With the end of the year insight, this is a perfect time to review your employee policies and procedures manual and identify portions that may be outdated so you start 2018 with a handbook that is up to date.
We’ve seen some recent court decisions that had a significant impact on employer/employee relations, as did several executive actions of the new presidential administration. While the employment law landscape will probably continue to change, it’s always important to keep handbooks up to date, even if you wind up having to update them again in just a few months.
As you give your handbook a thorough review, here are some key areas to consider:
Before getting into the judicial and regulatory decisions that have affected employment law, think about changes that may have occurred in your organization since the last handbook update. For example, Title I of the Americans with Disabilities Act only applies to employers with 15 or more employees. If your staff has grown beyond the 15-employee threshold since the last update, you may want to revisit the sections covering employees with disabilities. In the same manner, the Family and Medical Leave Act applies to workplaces with 50 or more employees within a 75-mile radius; if this threshold has been reached or is close, it is time to get current.
Social Media Policy
In August 2016 the National Labor Relations Board (NLRB) ruled that Chipotle’s social media policy, which prohibited employees from “posting incomplete, confidential or inaccurate information,” violated the National Labor Relations Act (NLRA). In the ruling, the board stated “in order to lose the act’s protection, more than a false or misleading statement by the employee is required; it must be shown that the employee had a malicious motive.” Following this decision, many employers took the opportunity to review their social media policies and clarify vague descriptions of acceptable and unacceptable employee behavior on social networks.

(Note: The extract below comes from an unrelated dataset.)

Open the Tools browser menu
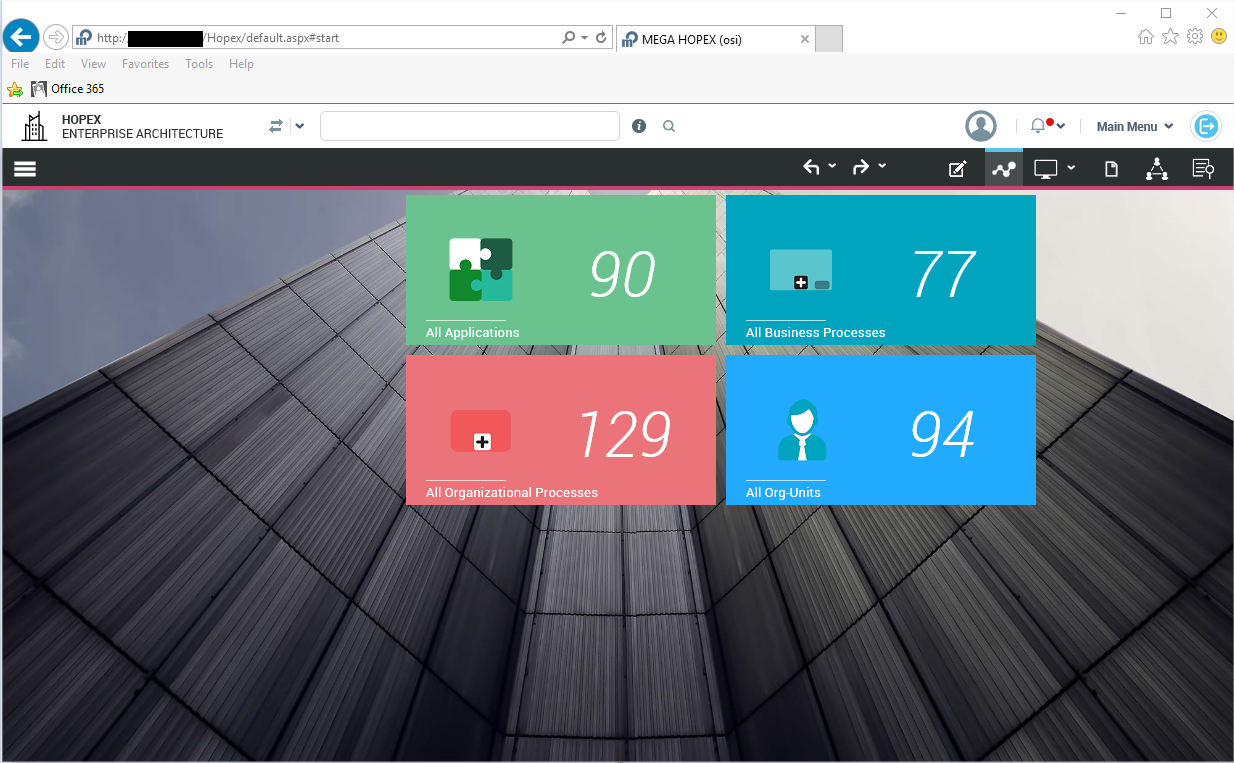 coord(199,64)
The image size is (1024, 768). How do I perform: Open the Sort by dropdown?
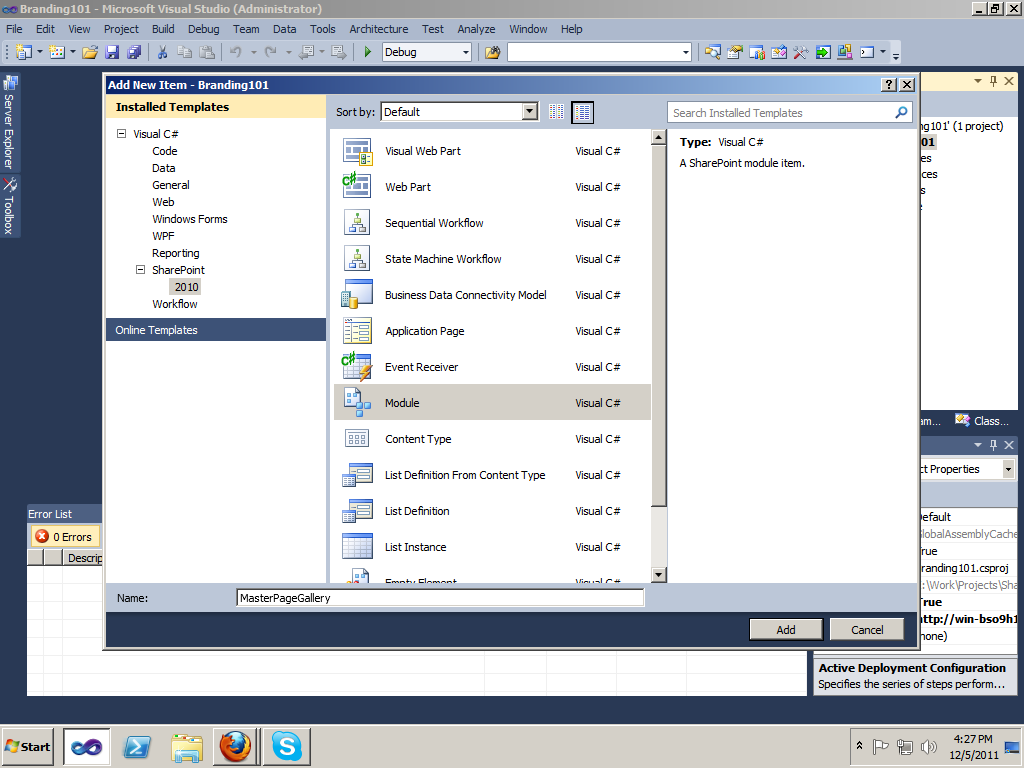(x=531, y=112)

Reporting Workplace Injuries
In December 2016, the Occupational Safety and Health Administration (OSHA) put new anti-retaliation provisions into effect. Under the new regulations, employers are prohibited from retaliating against employees who report workplace injuries or illnesses, and they are required to inform employees of their right to report such matters. Even if it’s been implied or verbally communicated that employees have the right to report injuries without retaliation, it’s a good idea to have it explicitly stated in your handbook.
Leave as a Reasonable Accommodation
In May 2016, the Equal Employment Opportunity Commission (EEOC) issued a document stating that reasonable accommodation for employees with disabilities “can include making modifications to existing leave policies and providing leave when needed for a disability, even where an employer does not offer leave to other employees.” Before reviewing your company’s leave policy, become familiar with the EEOC document and determine whether that chapter of your handbook needs editing.
Many of the issues raised in the last year, such as the new overtime rule, have yet to be decided, but employers still must ensure that their employee handbooks stay up to date. We’ve listed a few key issues above, and there are many more to consider. If you have questions, consult your legal counsel.